Fig. 2: AMPKγ is essential for the growth of Toxoplama tachyzoites.

a Depletion of TgAMPKγ in the AMPKγ-mAID strain by IAA treatment, as determined by IFA on intracellular parasites treated with or without IAA. The anti-HA antibody was used to probe the level of AMPKγ and TgALD was used as cytoplasmic marker. b Lack of parasite growth after TgAMPKγ depletion, as determined by plaque assays with or without IAA treatment for 7 days. c Relative sizes of plaques (expressed as pixel units when calculated from Adobe Photoshop) derived from b. More than 90 plaques were determined for each condition and the data are graphed as violin plots (median with interquartile range). ****P < 0.0001, NS (p = 0.1604): not significant, unpaired two-tailed Student’s t-test. d Intracellular replication rates of indicated strains with or without IAA treatment, as determined by the distribution of parasitophorous vacuoles (PVs) containing 1, 2, 4, 8 or 16 parasites after 24 h of intracellular growth. Means ± SEM of n = 3 independent experiments, each with two technical replicates, two-way ANOVA with Tukey’s multiple comparisons post-tests. e The length of trails formed by extracellular parasites gliding on bovine albumin coated surface. The parasites were pretreated with or without IAA for 48 h, mechanically released from host cells and used to glide on cover slips precoated with bovine albumin.

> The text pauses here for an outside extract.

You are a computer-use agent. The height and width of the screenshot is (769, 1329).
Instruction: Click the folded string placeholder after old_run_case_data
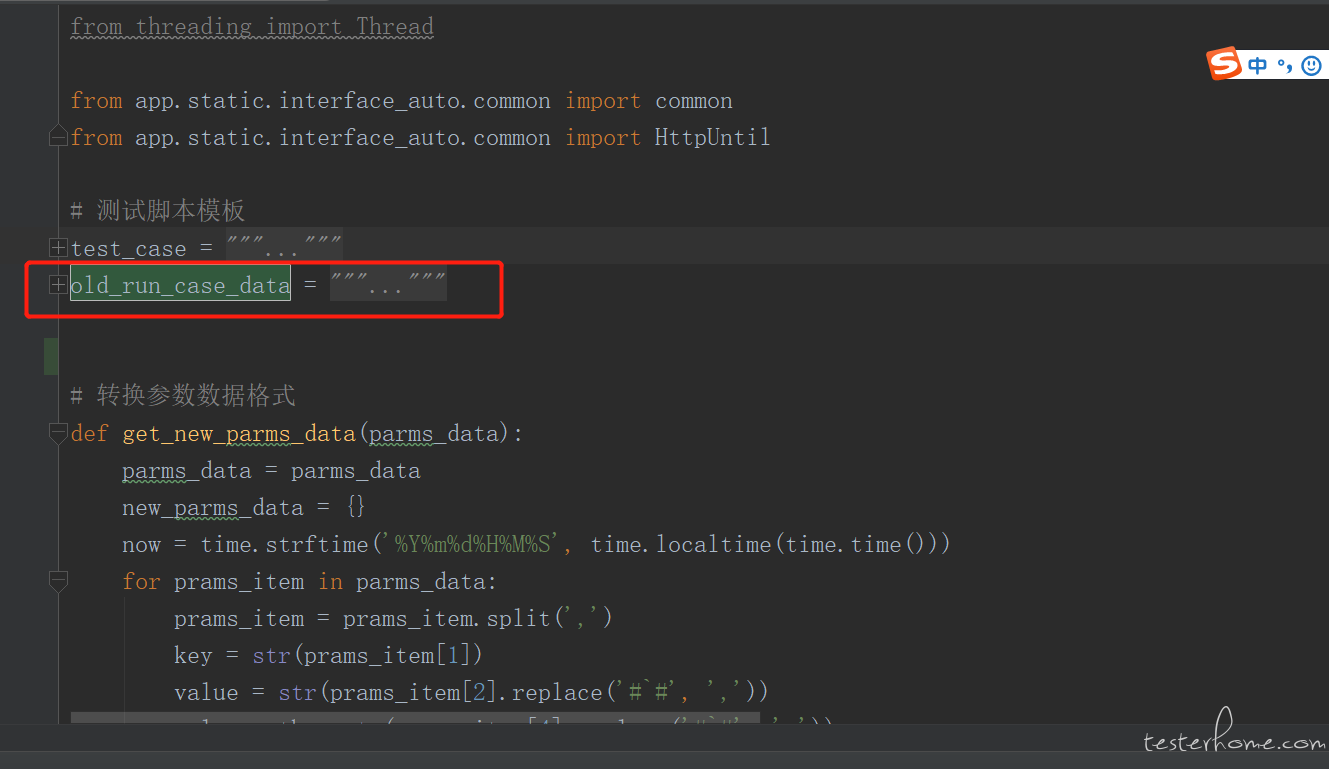coord(388,286)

The trails formed by parasite gliding was determined by IFA using an antibody against the surface protein SAG1. Over 150 gliding trails from n = 3 independent experiments (each contained 49 to 67 trails) were analyzed for each condition and graphed as violin plots (median with interquartile range). ***P < 0.001, unpaired two-tailed Student’s t-test. f Invasion efficiencies of the AMPKγ-mAID strain pretreated with IAA for 0, 12, 24, 48 or 72 h during the intracellular growth stage. Pretreated parasites were purified and used to invade HFF cells for 20 min and then a two-color staining assay was used to distinguish invaded parasites from non-invaded ones. Invasion efficiency of non-treated parasites (0 h) was set as 100% and used to normalize that of IAA treated parasites. Means ± SD of n = 3 independent experiments, ****P < 0.0001, unpaired two-tailed Student’s t-test, each was compared with the 0 h group. Source data are provided as a Source data file.